## Requirement A
From the entries below, convert the lines starting with the one containing "has height=1428, width=1960." and going on through the one containing "darkroom is located" into a JSON list of strings, one string per line. Leave out blank lines.

We may not have been seeing the most accurate picture of the data when we plot every observation because it is possible there could be two or more identical observations plotted on top of each other and we couldn’t see that. This is especially the case plotting discrete or categorical variables in a scatterplot. 

One way to see more of the points and avoid them being plotted on top of each other is to move them around a small random amount. ggplot calls this jitter. We will jitter the data a bit. Ironically, we are changing the data making it less accurate in order to more accurately analyze it visually. Many geoms have a jitter parameter, but since it is so common for scatterplots, it got its own geom for that, geom_jitter().  It is shorthand for geom_point() with the jitter parameter active. I find the code is easier to read when I use a specialized geom as compared to a parameter to a more generic geom.

## R Features
* library()
* glimpse()
* ggplot()
* geom_point()
* geom_smooth()
* geom_jitter()
* labs()

## Datasets
* mpg

## Library and mpg dataset

In [None]:
# Load the tidyverse library
???

In [None]:
# Explore the data
# Dataframe: mpg
# Hint: glimpse()
???

## Basic scatterplot + trendline

In [None]:
# Create a scatterplot and linear trendline of mpg 
# Miles per gallon vs engine cylinders
# cyl on the x-axis and hwy on the y-axis
# This is without any jitter so it will be a baseline for comparison
ggplot(data = ??? , mapping = aes(x = ??? , y = ??? )) + 
   geom_point() +
   geom_smooth(method = "lm", se = FALSE) +
   labs(title="mpg trend: hwy vs cyl")

### geom_jitter()

## Items
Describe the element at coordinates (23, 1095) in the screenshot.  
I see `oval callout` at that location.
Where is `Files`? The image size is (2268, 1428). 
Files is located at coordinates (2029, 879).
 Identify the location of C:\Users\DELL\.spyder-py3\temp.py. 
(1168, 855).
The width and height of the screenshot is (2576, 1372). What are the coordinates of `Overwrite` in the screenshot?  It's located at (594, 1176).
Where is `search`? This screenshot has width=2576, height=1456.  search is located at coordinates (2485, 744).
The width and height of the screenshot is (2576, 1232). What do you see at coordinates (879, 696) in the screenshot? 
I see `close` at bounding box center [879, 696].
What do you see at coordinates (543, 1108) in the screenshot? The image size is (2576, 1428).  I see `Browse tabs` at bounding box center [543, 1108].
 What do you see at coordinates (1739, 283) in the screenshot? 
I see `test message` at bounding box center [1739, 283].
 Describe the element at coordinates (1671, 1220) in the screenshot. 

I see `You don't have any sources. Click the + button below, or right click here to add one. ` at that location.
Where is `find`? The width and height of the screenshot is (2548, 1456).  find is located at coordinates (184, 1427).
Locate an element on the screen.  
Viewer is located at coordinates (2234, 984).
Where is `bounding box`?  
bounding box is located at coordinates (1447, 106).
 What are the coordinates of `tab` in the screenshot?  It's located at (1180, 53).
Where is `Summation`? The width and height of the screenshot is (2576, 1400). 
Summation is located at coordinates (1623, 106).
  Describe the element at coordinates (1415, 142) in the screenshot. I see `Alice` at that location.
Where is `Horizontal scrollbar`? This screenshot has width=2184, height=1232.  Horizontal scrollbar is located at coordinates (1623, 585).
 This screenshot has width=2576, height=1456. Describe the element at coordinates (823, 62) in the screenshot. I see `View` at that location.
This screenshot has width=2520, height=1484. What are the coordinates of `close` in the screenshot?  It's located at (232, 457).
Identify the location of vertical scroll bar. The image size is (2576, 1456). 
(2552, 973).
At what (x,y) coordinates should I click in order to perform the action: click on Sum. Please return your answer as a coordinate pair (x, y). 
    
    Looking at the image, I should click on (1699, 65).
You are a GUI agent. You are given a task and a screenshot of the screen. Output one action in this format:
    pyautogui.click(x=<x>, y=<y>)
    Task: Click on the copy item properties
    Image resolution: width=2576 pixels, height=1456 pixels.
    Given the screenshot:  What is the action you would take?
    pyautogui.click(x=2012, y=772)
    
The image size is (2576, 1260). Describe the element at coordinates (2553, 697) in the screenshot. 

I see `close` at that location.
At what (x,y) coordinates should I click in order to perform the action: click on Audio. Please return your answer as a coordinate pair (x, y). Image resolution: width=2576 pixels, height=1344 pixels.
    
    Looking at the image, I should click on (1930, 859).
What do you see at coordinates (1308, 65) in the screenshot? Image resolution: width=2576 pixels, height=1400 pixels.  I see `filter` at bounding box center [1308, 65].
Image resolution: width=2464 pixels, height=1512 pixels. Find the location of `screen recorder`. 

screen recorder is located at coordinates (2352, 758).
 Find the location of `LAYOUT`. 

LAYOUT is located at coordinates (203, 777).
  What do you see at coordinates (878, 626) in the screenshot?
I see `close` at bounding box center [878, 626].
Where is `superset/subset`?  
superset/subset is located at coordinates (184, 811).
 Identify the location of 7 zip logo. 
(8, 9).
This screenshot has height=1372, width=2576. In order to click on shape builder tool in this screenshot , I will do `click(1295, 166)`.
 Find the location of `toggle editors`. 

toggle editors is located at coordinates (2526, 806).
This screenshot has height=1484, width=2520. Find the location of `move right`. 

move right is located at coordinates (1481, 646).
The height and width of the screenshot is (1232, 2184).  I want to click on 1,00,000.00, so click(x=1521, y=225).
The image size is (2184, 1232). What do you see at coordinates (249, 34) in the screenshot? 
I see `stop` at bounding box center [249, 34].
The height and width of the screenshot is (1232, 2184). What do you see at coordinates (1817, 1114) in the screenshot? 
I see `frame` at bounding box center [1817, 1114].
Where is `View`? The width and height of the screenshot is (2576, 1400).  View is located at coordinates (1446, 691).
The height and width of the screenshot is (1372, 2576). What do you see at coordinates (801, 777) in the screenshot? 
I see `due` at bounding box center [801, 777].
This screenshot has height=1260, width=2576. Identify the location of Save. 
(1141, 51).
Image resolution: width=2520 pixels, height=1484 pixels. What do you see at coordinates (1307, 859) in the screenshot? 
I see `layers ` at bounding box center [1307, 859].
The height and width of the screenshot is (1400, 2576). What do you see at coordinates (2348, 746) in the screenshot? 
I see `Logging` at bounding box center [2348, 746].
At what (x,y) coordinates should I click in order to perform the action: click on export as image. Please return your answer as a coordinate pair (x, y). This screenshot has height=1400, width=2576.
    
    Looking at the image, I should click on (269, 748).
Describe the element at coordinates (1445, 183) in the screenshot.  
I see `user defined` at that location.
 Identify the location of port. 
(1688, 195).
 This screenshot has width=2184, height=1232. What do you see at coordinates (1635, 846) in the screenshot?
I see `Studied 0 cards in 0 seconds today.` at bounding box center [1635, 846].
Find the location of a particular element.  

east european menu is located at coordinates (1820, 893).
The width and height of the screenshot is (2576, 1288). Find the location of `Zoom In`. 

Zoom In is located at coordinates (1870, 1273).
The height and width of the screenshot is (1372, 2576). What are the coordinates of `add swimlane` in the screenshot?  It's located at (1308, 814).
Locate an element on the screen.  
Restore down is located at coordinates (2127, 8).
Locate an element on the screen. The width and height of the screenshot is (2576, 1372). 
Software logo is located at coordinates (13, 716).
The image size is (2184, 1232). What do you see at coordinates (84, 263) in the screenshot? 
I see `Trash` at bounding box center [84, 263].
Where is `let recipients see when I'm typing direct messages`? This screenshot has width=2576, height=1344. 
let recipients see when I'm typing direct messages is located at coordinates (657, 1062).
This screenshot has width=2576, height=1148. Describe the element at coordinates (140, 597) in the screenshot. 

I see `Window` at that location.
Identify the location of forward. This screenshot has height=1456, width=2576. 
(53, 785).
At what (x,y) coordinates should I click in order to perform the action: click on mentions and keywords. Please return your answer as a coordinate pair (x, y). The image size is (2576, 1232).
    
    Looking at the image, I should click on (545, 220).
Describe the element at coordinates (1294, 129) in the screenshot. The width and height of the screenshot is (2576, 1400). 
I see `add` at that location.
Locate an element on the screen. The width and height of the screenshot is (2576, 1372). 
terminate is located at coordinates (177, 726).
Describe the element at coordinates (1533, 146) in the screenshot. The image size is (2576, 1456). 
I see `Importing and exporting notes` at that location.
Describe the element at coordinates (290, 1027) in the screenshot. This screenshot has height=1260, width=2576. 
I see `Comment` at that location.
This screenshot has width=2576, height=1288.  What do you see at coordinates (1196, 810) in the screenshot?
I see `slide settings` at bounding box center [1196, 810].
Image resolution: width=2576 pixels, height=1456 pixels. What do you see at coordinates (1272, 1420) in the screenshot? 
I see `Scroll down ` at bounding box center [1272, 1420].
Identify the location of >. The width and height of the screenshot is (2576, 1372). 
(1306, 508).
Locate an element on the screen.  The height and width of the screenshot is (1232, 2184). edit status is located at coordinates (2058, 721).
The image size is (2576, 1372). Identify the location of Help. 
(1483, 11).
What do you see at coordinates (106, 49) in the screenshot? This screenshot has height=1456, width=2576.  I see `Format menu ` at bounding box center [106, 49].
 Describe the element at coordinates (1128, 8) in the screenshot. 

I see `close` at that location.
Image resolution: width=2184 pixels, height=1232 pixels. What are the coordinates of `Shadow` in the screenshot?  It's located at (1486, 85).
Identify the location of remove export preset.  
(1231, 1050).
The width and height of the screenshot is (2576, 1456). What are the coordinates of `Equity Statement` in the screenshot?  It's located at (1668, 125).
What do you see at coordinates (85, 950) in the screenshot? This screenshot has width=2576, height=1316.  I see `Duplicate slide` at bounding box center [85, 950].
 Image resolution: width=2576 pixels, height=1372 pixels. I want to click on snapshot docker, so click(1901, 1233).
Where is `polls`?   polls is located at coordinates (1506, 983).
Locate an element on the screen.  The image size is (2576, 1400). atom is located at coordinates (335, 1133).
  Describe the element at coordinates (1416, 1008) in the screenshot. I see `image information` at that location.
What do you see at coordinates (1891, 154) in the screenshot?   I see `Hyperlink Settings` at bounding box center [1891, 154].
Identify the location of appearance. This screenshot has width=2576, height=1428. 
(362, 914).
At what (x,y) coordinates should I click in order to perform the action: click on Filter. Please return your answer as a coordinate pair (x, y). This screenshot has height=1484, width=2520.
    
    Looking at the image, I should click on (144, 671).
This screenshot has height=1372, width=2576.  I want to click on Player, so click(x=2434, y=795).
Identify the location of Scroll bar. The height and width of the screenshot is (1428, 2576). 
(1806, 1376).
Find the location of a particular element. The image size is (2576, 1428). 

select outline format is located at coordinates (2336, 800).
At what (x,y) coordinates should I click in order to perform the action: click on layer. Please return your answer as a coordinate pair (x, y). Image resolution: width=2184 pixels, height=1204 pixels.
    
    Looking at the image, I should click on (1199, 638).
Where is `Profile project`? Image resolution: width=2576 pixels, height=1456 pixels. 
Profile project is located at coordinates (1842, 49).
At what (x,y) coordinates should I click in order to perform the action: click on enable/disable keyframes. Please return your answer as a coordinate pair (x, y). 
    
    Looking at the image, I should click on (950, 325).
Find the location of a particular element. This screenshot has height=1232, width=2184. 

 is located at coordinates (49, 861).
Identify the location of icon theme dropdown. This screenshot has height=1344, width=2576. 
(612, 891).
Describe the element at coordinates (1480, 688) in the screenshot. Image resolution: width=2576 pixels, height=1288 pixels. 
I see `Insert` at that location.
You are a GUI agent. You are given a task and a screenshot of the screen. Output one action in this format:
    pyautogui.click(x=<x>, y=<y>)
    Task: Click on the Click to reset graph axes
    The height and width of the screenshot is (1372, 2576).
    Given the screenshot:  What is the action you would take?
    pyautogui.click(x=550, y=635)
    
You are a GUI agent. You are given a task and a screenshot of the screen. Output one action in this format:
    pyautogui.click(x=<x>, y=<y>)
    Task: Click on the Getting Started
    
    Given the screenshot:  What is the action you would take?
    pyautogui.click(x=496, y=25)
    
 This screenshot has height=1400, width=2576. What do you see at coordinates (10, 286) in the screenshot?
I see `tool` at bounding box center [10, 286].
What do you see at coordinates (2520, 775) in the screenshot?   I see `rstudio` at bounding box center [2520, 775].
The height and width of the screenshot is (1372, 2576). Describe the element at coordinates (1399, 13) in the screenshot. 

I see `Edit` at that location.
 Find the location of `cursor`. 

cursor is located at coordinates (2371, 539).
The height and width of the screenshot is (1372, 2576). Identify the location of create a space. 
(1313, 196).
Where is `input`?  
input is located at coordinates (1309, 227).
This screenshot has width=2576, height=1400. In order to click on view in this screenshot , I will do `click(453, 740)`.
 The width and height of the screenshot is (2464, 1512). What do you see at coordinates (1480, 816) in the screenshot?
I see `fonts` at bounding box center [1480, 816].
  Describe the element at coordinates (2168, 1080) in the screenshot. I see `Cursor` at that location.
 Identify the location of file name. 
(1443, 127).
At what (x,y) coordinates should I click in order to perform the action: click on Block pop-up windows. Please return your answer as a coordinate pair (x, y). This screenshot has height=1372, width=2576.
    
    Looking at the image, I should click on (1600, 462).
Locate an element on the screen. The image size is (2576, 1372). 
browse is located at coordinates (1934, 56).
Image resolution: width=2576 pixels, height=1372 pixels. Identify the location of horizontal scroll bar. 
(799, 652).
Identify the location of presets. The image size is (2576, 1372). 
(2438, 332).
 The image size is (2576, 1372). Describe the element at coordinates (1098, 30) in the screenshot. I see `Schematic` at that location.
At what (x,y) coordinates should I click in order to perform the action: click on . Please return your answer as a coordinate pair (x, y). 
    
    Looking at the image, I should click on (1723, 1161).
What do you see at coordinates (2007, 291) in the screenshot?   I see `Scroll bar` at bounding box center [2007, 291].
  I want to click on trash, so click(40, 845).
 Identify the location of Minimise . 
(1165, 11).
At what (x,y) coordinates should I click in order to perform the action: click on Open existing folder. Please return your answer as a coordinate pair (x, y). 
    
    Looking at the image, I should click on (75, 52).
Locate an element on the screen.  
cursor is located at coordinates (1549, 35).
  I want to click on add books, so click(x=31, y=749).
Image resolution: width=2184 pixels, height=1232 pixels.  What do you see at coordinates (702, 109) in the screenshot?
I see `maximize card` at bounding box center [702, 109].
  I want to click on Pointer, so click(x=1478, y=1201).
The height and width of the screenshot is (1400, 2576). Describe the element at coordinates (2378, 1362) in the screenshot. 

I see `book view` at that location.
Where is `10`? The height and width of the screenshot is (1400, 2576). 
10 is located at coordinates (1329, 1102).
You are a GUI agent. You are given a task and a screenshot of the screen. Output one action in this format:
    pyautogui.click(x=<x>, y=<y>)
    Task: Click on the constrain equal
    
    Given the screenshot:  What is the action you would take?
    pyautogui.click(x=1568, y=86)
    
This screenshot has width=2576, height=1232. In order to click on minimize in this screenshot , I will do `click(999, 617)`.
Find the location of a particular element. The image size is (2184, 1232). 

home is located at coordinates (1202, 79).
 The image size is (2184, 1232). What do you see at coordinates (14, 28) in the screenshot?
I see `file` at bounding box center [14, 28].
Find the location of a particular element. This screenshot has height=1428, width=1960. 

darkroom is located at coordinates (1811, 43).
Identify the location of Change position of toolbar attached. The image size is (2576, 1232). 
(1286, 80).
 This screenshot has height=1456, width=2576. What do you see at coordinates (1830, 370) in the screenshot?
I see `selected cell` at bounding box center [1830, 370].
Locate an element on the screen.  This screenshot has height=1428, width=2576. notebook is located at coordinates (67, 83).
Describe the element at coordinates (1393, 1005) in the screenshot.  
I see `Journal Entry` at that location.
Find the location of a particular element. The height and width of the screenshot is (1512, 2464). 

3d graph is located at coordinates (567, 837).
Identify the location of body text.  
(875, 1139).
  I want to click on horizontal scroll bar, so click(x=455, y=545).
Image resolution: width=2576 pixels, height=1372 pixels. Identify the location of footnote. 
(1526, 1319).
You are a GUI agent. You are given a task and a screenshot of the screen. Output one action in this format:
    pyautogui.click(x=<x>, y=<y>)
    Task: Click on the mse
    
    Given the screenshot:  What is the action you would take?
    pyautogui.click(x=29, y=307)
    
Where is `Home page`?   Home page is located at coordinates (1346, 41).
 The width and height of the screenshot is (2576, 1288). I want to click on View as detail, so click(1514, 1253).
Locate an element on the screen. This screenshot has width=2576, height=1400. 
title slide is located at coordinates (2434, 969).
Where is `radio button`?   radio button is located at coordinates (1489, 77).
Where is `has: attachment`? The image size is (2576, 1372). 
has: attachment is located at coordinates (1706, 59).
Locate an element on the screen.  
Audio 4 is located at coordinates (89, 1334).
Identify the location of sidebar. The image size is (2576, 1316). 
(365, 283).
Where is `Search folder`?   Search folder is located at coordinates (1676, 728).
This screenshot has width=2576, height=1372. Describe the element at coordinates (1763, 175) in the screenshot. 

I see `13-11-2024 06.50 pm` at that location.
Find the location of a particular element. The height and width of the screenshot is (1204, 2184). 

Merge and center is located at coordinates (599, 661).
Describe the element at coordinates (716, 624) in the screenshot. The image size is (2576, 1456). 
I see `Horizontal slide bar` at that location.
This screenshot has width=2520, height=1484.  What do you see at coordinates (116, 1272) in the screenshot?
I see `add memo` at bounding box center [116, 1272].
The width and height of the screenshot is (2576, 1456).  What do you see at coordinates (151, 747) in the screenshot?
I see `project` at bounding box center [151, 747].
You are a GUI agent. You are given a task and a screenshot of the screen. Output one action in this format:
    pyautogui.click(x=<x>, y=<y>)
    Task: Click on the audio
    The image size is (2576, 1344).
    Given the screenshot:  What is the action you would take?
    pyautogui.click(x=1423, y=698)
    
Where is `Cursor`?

## Requirement B
Continue the ggplot jitter lesson above from the point where it stops.

## Reply A
[
  "Find the location of a particular element. This screenshot has height=1428, width=1960. ",
  "darkroom is located at coordinates (1811, 43)."
]

## Reply B
In [None]:
# Create a scatterplot and linear trendline with jitter of mpg 
# Miles per gallon vs engine cylinders
# cyl on the x-axis and hwy on the y-axis 
# Change this one to add the jitter by
# changing geom_point to geom_jitter
ggplot(data = mpg, mapping = aes(x = cyl, y = hwy)) + 
   ??? () + 
   geom_smooth(method = "lm", se = FALSE) +
   labs(title="mpg trend: hwy vs cyl", subtitle="Points jittered")

The chart looks quite a bit different and much more representative of the data. 

## Alpha Blending
Another option we have is the transparency level of the point. This is called alpha and is an option on most geoms. All we need to do is turn it on. The range is a value from 0 to 1 where 0 is completely transparent and 1 is completely opaque. It defaults to 1 so that is why it is completely opaque. 

If you recall the conversation about whether to paint the trend line over the points or the points over the trend line. Well, I often use alpha on the second and more layers to help with this, so yes it can be used on trend lines (geom_smooth) too if you like.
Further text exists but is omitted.